__The data__.
==================================================

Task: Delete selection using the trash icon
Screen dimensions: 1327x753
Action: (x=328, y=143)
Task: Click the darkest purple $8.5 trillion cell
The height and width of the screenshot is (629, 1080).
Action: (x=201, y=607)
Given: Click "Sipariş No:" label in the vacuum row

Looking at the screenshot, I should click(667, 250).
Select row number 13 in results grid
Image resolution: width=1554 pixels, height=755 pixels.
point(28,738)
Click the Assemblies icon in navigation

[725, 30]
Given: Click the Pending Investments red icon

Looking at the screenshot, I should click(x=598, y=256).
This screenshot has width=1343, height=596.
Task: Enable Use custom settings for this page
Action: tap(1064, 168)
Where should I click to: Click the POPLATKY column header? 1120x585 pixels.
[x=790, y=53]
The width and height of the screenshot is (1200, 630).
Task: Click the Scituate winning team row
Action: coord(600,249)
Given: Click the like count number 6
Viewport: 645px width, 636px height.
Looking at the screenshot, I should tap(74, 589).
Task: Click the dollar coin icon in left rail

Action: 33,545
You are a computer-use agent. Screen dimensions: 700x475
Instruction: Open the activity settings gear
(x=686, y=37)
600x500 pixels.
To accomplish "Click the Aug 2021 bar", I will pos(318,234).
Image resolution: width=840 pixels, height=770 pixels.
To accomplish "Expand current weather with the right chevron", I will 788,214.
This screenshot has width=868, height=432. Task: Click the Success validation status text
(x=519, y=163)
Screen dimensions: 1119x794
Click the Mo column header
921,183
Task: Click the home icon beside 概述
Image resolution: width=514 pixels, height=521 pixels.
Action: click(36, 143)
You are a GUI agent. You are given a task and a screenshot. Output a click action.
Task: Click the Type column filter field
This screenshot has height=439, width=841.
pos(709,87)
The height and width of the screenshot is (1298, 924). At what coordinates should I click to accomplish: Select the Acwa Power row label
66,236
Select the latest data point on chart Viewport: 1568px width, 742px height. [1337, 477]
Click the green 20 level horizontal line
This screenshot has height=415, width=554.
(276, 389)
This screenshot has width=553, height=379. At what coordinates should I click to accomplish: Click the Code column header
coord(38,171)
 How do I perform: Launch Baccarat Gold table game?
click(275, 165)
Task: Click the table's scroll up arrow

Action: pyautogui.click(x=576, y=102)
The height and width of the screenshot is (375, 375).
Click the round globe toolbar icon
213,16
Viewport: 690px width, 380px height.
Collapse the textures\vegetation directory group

==================================================

__What you should do__. Copy the records verbatim, starting with their first line and continuing through the line containing "Action: coord(600,249)", with both of those lines included.

__Final answer__.
Task: Delete selection using the trash icon
Screen dimensions: 1327x753
Action: (x=328, y=143)
Task: Click the darkest purple $8.5 trillion cell
The height and width of the screenshot is (629, 1080).
Action: (x=201, y=607)
Given: Click "Sipariş No:" label in the vacuum row

Looking at the screenshot, I should click(667, 250).
Select row number 13 in results grid
Image resolution: width=1554 pixels, height=755 pixels.
point(28,738)
Click the Assemblies icon in navigation

[725, 30]
Given: Click the Pending Investments red icon

Looking at the screenshot, I should click(x=598, y=256).
This screenshot has width=1343, height=596.
Task: Enable Use custom settings for this page
Action: tap(1064, 168)
Where should I click to: Click the POPLATKY column header? 1120x585 pixels.
[x=790, y=53]
The width and height of the screenshot is (1200, 630).
Task: Click the Scituate winning team row
Action: coord(600,249)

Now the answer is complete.